→ **Document segment**
---

The movie takes a stab at explaining, in advance, how someone can be a fan/sympathizer/admirer of the person he kills (e.g., Sirhan Sirhan and Mark David Chapman). Travis is pro-Palantine before he’s anti-Palantine—and really he’s indifferent to Palantine personally.

Sc: Palatine represents “a liberal candidate” like the assassination victims of the Age of Assassination…but Travis “could care less” about his politics. Insists no real pattern to targeting of Palatine.

Mind control (micro) and Phoenix Program

The patch on his Army jacket reads, “King Kong Company, 1968-1970.” He wears another jacket with wings on the breast. See above re: Vic Magnotta.

In an overhead shot, as Travis writes in his journal about his infatuation with Betsy, there is an ace of spades visible on the top left corner of his desk, nearly at the center of the frame, though barely decipherable. The association of the ace of spades with psychological warfare is established cinematically in Apocalypse Now, and its connection to the Phoenix program comes out in an episode of Millennium, for instance; in Far from Home, which I analyzed in the Monarch series; and certainly more examples could be given.

Travis frequently drifts into trance (e.g., the Alka Seltzer shot), and by the end of the movie, his trance has become the diegesis, which I think is signaled by the famous overhead tracking shot, which seems to represent Travis completely and permanently separating from his body/reality. He appears hypnotized almost every time he’s watching TV, which he does frequently, and this may be an instance of Revelation of the Method (TV as mind control, macro-micro mind control parallel/feedback loop).

---

→ **Material supplied**
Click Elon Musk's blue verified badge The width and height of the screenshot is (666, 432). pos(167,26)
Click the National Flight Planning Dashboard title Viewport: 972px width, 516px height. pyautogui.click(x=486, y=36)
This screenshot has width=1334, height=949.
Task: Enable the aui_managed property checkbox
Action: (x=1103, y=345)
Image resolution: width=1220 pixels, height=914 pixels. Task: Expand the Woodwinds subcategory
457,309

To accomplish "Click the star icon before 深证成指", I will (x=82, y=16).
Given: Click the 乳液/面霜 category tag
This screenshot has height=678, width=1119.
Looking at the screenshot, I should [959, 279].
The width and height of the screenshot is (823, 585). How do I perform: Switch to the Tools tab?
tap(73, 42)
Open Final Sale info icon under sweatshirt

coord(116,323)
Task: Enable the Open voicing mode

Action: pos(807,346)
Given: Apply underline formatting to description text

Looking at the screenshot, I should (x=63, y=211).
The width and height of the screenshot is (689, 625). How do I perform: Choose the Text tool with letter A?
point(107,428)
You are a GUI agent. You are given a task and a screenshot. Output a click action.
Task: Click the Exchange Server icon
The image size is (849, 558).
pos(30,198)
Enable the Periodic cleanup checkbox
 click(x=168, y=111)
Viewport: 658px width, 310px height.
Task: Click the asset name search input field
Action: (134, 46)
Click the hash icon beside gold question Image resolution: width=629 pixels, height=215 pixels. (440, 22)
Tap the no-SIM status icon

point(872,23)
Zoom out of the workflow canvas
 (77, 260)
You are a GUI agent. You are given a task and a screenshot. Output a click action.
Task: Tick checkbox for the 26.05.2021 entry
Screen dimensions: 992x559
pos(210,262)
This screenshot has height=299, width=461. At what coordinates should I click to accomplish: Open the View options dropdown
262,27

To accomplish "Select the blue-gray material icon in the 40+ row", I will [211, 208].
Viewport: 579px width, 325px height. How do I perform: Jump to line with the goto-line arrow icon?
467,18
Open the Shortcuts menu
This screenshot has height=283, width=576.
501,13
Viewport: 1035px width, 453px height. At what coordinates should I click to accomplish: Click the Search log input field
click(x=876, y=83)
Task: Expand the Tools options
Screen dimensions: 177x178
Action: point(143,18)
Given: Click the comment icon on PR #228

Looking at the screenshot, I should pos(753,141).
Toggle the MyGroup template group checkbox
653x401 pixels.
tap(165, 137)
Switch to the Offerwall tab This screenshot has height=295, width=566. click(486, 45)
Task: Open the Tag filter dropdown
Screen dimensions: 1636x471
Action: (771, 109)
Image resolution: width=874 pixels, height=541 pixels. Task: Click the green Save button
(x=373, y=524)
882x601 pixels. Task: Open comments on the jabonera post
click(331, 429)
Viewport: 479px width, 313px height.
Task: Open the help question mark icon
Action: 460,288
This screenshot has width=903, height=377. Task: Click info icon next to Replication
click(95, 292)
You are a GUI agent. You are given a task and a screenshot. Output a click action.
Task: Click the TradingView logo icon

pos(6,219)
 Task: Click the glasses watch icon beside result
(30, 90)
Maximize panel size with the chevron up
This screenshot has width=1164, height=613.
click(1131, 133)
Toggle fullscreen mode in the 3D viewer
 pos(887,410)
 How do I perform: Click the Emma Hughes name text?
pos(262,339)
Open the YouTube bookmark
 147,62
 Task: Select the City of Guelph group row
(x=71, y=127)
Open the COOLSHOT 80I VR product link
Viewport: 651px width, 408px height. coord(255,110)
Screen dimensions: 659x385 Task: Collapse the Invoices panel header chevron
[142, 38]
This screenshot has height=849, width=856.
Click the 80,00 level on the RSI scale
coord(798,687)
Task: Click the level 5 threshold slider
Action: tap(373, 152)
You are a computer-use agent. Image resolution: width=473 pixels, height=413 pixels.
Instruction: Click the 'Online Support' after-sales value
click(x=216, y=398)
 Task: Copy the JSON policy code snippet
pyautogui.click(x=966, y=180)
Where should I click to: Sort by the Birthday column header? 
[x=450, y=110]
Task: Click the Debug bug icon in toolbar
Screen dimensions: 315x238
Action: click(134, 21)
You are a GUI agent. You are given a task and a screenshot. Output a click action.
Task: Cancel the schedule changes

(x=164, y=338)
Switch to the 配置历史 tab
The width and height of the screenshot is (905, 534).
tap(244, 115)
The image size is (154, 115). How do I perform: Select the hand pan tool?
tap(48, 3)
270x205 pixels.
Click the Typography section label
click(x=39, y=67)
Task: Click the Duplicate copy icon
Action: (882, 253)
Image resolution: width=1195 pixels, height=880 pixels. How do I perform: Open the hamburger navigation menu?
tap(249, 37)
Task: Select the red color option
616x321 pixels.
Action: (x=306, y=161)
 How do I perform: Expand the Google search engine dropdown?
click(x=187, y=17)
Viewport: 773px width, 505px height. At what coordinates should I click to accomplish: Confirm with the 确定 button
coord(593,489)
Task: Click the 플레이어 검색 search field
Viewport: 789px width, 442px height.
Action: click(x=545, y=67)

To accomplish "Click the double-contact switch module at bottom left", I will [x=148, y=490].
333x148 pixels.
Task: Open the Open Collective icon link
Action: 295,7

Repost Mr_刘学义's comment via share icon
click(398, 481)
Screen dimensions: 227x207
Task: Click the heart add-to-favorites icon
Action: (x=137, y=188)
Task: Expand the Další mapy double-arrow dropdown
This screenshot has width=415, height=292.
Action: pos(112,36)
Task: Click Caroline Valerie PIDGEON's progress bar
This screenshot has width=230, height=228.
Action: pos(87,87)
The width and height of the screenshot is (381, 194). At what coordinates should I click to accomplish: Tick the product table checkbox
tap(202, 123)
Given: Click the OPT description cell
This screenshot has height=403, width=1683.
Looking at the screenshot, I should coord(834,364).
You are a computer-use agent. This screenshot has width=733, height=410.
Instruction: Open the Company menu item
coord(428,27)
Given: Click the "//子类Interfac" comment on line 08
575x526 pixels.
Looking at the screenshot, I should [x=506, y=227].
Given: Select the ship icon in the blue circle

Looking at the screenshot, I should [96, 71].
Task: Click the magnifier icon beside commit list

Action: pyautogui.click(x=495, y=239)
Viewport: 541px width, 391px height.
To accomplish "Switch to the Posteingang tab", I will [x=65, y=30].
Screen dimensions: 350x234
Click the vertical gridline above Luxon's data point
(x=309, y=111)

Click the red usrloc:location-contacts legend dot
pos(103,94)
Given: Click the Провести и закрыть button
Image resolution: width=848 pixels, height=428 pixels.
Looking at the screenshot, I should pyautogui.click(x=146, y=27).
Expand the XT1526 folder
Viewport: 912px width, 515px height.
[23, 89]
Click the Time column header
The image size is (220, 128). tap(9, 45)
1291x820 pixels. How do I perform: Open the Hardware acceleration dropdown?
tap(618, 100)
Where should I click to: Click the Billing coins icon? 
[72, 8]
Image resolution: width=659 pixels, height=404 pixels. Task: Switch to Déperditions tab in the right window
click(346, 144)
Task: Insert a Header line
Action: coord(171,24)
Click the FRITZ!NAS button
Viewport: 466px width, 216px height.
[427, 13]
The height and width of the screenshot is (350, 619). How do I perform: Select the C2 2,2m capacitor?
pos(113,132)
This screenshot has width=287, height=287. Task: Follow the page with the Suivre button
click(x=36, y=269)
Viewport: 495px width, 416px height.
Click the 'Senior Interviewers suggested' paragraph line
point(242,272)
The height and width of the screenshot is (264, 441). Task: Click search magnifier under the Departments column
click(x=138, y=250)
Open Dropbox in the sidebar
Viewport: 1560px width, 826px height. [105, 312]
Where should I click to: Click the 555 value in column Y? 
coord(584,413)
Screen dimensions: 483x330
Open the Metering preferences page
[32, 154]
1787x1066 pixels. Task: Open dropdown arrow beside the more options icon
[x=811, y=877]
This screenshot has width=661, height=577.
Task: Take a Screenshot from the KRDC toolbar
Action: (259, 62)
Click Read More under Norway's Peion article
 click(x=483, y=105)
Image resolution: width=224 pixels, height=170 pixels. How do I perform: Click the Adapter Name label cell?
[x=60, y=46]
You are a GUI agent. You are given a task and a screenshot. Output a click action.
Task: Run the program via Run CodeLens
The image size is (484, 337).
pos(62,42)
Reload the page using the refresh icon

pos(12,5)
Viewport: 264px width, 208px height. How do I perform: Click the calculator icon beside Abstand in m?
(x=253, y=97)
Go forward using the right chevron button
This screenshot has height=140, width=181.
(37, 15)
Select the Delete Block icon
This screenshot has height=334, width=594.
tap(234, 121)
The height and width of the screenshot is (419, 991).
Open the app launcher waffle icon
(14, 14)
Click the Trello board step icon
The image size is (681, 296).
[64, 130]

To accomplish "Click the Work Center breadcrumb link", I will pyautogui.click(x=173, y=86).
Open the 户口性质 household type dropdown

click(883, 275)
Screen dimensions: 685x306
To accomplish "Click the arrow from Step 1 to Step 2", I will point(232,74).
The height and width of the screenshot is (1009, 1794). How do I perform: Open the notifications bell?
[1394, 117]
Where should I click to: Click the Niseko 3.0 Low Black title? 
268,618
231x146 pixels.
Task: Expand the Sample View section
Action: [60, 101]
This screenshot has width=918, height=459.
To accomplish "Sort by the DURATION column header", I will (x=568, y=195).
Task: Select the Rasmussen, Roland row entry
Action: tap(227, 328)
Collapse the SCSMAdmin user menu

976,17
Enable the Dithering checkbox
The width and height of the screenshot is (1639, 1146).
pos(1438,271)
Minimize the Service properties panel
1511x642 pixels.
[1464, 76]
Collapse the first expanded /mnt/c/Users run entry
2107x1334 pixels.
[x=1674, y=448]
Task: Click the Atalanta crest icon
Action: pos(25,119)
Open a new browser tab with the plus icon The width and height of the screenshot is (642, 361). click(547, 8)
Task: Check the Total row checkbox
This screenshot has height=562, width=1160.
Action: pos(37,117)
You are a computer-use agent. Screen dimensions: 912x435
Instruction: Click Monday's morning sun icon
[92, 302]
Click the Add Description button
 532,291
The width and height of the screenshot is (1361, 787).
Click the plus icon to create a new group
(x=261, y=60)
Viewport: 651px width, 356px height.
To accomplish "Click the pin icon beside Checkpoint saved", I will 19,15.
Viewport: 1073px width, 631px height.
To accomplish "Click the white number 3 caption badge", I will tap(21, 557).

---

→ **Challenges**
• A. Decide whether each statement agrees with the film notes, answering yes or no and quoting the deciding words: (i) the patch on Travis's Army jacket reads "King Kong Company, 1968-1970"; (ii) the ace of spades sits on the bottom right corner of his desk; (iii) Travis rarely watches TV.
• B. Name every film or television series that the film notes cite as examples of the ace of spades association.
• C. Return everything in the film notes from "Sc: Palatine represents" down to "targeting of Palatine.".
The material comes from an unrelated source.

→ **Exercise responses**
• A.
(i) Yes: "The patch on his Army jacket reads, “King Kong Company, 1968-1970.”"
(ii) No: "there is an ace of spades visible on the top left corner of his desk"
(iii) No: "He appears hypnotized almost every time he’s watching TV, which he does frequently"

• B. Apocalypse Now; Millennium; Far from Home

• C.
Sc: Palatine represents “a liberal candidate” like the assassination victims of the Age of Assassination…but Travis “could care less” about his politics. Insists no real pattern to targeting of Palatine.